··· Lesetext ···

# Verdrahtung der Klemmleiste



## Blanco (2 November 2015)

Hallo zusammen,

ich habe eine für Profis sicherlich total banale Frage. 
Wie muss die im Beispiel dargestellte Eingangsklemme X2 verdrahtet werden? Erfolgt die X1- Zuleitung in die Klemmleiste von unten, von oben erfolgen oder ist es aus dem Stromlaufplan nicht ersichtlich?

Vielen Dank für eure Hilfe.

Gruß Blanco


----------



## Mobi (3 November 2015)

Eindeutig von unten. Aber X1 ist ein Stecker an der Zuleitung und nicht die eigentliche Zuleitung. Die müsste eher W1 heißen.


----------



## winnman (3 November 2015)

Normalerweise gibt es einen Klemmenplan. Hier sollte ersichtlich sein was "Intern" und was "extern" ist.
Es werden ja nicht immer die klemmen Waagrecht aufgebaut sondern zB. auch senkrecht an den Seitenwänden, . . .

··· Bereitgestellte Datensätze ···

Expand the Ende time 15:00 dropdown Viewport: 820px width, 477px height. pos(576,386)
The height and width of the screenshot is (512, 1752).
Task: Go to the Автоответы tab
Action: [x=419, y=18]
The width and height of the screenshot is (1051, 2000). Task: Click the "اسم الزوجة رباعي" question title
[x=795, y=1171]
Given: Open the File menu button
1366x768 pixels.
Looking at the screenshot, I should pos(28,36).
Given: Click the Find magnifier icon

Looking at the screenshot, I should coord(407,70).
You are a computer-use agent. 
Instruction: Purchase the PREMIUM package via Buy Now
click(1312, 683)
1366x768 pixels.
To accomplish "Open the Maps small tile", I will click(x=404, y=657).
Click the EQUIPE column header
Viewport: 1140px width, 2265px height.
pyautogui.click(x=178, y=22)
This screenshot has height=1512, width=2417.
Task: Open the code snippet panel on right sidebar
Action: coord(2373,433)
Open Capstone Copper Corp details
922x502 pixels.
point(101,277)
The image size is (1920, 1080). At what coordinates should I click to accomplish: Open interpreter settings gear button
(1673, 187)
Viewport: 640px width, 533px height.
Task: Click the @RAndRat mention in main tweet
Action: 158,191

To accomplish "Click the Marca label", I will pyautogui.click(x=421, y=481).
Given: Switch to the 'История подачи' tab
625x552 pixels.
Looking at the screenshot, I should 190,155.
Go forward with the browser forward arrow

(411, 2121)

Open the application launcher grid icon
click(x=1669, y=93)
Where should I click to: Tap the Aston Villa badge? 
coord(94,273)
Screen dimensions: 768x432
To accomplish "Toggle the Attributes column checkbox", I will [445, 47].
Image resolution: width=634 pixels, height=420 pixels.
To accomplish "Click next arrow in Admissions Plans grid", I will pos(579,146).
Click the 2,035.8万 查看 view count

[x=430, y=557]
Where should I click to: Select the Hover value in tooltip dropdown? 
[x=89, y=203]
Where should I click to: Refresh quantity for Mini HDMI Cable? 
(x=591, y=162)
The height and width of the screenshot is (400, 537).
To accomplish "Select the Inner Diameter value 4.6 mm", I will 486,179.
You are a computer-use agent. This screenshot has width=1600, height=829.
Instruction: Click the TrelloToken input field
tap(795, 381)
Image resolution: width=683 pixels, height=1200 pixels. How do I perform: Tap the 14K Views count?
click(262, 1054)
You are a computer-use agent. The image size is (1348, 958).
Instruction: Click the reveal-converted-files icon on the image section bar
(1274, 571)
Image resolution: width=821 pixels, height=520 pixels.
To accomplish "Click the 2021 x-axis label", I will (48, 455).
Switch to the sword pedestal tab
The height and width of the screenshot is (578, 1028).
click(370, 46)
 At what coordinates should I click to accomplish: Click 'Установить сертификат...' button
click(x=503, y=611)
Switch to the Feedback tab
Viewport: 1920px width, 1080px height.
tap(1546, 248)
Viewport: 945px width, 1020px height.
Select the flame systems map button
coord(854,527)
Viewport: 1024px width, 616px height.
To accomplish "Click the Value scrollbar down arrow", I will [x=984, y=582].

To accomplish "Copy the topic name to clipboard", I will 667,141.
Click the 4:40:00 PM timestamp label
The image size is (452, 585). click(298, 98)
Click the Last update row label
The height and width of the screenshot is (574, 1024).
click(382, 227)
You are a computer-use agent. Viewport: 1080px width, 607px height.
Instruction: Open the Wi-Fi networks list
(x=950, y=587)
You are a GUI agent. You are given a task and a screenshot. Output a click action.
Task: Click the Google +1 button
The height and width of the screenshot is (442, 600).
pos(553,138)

···

Gib aus dem Thread zur Verdrahtung der Klemmleiste alles von "Vielen Dank für" bis hinunter zu "eher W1 heißen." wörtlich wieder.

Vielen Dank für eure Hilfe.

Gruß Blanco


----------



## Mobi (3 November 2015)

Eindeutig von unten. Aber X1 ist ein Stecker an der Zuleitung und nicht die eigentliche Zuleitung. Die müsste eher W1 heißen.